_Extracted data_
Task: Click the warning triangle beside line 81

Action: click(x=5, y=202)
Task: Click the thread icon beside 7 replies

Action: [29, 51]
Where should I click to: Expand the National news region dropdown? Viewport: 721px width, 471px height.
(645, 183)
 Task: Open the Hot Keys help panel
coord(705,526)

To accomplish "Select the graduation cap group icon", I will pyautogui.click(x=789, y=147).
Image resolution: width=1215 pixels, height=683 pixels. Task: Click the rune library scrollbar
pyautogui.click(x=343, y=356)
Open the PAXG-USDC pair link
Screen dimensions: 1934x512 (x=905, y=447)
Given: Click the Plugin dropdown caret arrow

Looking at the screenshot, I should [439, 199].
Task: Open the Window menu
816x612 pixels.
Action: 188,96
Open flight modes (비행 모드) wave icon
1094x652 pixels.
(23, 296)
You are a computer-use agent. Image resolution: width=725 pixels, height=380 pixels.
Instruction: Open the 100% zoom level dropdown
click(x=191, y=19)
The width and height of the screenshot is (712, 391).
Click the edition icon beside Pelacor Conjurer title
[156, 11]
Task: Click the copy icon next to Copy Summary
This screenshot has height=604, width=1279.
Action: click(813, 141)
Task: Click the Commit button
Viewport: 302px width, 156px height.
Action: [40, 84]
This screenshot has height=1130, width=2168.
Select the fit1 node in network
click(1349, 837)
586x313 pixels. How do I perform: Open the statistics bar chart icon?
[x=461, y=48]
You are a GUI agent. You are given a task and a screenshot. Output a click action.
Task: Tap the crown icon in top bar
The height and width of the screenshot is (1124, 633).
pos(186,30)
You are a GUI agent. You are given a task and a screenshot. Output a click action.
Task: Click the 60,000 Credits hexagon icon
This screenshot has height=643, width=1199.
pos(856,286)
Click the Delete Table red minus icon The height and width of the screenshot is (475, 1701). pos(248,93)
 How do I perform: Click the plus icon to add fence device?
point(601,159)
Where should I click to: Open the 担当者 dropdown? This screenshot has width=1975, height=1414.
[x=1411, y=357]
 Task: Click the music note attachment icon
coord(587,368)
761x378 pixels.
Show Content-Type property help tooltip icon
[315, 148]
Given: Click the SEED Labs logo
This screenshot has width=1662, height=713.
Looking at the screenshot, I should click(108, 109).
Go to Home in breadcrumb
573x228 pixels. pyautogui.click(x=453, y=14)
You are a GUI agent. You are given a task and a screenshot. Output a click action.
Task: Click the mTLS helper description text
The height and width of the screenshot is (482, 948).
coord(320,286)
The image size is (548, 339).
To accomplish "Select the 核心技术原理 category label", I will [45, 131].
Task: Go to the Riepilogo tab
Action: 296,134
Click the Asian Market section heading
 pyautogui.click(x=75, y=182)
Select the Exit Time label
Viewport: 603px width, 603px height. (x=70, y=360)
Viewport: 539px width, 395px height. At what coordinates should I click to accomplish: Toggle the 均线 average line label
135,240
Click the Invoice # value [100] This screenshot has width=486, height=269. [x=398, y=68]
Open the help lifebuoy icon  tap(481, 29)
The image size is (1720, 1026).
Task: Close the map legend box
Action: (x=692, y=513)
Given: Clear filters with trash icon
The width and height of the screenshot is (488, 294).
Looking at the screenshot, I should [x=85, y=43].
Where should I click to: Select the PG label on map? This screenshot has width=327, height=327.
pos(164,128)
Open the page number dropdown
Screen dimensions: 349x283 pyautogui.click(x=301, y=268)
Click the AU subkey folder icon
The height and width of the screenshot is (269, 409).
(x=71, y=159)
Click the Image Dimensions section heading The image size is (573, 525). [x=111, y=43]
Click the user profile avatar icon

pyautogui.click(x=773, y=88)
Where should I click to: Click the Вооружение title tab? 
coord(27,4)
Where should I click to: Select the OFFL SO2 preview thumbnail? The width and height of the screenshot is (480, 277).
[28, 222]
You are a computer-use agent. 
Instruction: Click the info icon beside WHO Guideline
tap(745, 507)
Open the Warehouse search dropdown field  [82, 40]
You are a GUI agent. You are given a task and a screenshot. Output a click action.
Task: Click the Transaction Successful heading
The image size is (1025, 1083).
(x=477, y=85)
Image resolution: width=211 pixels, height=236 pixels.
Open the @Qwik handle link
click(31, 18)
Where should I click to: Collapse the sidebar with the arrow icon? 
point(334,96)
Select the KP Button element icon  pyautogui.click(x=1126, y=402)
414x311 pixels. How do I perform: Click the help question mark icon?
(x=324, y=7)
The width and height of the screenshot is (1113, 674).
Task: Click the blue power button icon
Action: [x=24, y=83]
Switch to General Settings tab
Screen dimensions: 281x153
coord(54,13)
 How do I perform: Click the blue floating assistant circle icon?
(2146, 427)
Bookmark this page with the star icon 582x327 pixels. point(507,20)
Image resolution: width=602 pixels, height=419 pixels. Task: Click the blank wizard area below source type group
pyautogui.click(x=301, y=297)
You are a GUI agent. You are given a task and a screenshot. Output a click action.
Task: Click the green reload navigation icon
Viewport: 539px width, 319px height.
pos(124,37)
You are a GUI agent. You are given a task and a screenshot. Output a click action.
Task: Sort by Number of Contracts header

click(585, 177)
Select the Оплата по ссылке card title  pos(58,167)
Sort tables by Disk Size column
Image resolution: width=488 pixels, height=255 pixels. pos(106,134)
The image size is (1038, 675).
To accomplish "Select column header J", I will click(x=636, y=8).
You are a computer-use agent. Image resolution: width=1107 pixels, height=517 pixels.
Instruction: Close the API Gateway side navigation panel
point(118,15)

_Given task_
Copy the data from the line containing "Where should I click to: Select the PG" down to the line containing "Select the KP", replacing "dropdown" with "menu" and leaving everything else unchanged.

_Result of the exercise_
Where should I click to: Select the PG label on map? This screenshot has width=327, height=327.
pos(164,128)
Open the page number menu
Screen dimensions: 349x283 pyautogui.click(x=301, y=268)
Click the AU subkey folder icon
The height and width of the screenshot is (269, 409).
(x=71, y=159)
Click the Image Dimensions section heading The image size is (573, 525). [x=111, y=43]
Click the user profile avatar icon

pyautogui.click(x=773, y=88)
Where should I click to: Click the Вооружение title tab? 
coord(27,4)
Where should I click to: Select the OFFL SO2 preview thumbnail? The width and height of the screenshot is (480, 277).
[28, 222]
You are a computer-use agent. 
Instruction: Click the info icon beside WHO Guideline
tap(745, 507)
Open the Warehouse search menu field  [82, 40]
You are a GUI agent. You are given a task and a screenshot. Output a click action.
Task: Click the Transaction Successful heading
The image size is (1025, 1083).
(x=477, y=85)
Image resolution: width=211 pixels, height=236 pixels.
Open the @Qwik handle link
click(31, 18)
Where should I click to: Collapse the sidebar with the arrow icon? 
point(334,96)
Select the KP Button element icon  pyautogui.click(x=1126, y=402)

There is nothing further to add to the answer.